En una modesta casa, una joven de 21 años se moría a causa de una grave enfermedad pulmonar. La madre, sentada al lado de la cama con su corazón destrozado, contemplaba el pálido y delgado rostro de su hija, que antes rebosaba en vida y salud. Su dolor, guardado desde hacía mucho tiempo en su corazón, de repente prorrumpió en sollozos convulsivos. La moribunda abrió los ojos y dijo:
— ¡Mamá!
— ¿Qué quieres hija mía?, preguntó la madre inclinándose tiernamente hacia ella.

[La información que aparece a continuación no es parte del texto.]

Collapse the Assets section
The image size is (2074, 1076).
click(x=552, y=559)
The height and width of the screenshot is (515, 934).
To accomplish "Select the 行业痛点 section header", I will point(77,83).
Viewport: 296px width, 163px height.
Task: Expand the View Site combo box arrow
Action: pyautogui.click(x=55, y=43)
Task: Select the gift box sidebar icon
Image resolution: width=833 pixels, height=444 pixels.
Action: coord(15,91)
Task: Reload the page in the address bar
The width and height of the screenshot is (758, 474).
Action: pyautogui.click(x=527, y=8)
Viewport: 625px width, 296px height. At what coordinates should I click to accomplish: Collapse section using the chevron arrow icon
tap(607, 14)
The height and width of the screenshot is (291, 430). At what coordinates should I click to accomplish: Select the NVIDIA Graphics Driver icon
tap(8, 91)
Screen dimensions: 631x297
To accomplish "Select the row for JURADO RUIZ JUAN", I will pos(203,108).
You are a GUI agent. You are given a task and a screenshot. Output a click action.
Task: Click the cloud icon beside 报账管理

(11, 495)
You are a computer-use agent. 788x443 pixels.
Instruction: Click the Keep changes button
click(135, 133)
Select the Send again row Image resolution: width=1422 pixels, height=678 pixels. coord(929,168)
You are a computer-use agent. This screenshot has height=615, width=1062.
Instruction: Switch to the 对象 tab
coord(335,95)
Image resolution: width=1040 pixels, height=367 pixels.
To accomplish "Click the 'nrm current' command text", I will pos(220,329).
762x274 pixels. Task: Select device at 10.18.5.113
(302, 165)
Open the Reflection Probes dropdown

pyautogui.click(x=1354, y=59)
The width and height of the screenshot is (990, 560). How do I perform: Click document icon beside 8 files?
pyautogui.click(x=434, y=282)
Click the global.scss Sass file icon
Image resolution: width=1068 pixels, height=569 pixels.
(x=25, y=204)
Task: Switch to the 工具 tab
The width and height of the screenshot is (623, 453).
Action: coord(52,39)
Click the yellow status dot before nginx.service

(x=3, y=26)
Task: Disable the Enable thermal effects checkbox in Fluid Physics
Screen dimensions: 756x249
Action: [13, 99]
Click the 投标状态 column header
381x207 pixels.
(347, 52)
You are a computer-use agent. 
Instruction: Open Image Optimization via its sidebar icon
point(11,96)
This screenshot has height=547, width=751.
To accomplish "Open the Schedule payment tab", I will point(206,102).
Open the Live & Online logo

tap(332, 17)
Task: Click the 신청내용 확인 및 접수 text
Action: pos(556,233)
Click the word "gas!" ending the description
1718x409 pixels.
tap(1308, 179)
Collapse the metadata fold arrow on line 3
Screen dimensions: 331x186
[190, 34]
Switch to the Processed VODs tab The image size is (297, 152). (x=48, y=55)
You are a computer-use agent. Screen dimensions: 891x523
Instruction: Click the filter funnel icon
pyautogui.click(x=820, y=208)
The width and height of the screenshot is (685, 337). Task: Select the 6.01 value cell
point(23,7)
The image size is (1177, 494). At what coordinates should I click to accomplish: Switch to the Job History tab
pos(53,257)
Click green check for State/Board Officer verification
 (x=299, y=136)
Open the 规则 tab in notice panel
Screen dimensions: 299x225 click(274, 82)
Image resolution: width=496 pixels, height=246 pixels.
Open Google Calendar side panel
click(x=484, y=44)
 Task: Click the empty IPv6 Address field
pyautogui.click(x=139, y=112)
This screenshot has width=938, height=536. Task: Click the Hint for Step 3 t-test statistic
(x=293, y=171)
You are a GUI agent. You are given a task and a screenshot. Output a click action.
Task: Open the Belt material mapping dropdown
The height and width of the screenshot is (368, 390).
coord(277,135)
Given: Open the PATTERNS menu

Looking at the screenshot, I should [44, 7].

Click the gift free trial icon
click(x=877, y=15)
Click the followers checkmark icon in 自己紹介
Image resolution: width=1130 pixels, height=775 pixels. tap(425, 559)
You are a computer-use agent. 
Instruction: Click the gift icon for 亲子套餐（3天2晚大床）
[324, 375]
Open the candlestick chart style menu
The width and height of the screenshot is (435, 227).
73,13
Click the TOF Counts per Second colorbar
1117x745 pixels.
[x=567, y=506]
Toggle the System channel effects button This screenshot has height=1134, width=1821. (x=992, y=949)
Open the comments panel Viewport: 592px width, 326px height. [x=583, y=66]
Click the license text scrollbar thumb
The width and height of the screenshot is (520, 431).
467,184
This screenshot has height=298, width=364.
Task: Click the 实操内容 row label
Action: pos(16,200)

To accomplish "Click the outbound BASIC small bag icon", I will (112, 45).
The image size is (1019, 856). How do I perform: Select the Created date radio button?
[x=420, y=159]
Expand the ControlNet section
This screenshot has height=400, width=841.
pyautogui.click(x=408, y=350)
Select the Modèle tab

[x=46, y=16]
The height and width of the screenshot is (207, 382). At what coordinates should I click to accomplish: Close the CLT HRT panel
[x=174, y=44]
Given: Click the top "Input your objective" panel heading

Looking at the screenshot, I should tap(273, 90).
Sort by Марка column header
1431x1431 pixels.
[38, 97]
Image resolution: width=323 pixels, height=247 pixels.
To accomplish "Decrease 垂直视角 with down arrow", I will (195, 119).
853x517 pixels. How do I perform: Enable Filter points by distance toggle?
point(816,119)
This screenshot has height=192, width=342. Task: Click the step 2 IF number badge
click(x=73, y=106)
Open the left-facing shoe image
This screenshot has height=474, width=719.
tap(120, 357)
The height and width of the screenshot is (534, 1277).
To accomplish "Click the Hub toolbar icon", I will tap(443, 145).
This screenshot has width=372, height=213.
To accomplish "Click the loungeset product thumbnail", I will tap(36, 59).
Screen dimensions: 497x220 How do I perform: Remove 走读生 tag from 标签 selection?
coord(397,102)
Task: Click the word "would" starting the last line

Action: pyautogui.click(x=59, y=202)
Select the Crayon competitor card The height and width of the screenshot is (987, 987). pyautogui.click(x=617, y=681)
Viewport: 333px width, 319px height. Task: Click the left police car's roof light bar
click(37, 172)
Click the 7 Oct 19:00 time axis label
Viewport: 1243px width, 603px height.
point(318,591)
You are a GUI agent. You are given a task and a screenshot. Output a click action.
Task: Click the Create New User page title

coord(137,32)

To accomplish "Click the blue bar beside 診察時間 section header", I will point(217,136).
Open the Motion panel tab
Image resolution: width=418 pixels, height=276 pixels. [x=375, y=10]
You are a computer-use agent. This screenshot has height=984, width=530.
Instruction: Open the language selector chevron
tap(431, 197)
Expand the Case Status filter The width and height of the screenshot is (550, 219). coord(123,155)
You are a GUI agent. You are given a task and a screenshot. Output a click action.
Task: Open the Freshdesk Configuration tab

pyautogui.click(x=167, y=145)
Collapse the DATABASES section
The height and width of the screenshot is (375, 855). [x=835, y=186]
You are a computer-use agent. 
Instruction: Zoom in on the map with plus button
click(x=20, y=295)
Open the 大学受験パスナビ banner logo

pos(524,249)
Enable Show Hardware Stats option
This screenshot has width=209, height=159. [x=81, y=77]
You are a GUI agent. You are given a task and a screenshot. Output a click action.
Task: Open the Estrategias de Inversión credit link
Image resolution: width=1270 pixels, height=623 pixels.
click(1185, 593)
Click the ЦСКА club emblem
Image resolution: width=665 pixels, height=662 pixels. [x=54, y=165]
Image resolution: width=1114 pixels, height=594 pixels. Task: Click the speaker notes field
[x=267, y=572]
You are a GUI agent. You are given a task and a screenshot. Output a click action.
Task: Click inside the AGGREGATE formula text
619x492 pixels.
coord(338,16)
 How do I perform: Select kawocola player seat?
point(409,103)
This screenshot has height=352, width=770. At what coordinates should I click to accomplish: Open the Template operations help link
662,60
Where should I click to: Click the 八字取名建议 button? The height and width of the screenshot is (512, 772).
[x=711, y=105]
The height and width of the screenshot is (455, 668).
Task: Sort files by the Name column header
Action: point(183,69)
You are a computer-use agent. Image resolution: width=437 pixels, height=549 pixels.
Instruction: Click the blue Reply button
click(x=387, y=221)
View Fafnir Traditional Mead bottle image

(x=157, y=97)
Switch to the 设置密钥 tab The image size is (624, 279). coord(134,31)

— Mamá, cuando compras alguna cosa en la ciudad y la has pagado, ¿no tienes derecho a llevarte a casa el objeto adquirido?
— Por supuesto, hija mía.
Los ojos de la enferma se iluminaron, y con una voz lenta y solemne dijo:
— Mamá, Cristo me ha comprado por elevado precio; ¿no tiene derecho a llevarme junto a él?
La pobre madre bajó la cabeza, y el corazón oprimido y destrozado pronunció un «¡sí!»
Querido lector: ¿Conoce usted a aquel que le compró, y sabe a qué precio? ¿Descansa su corazón en la obra de la cruz y en su gran amor? ¿Sabe que Cristo le rescató para él? (Tito 2:4). Recuerde estas palabras: “Porque habéis sido comprados por precio; glorificad, pues, a Dios en vuestro cuerpo” (1 Corintios 6:20).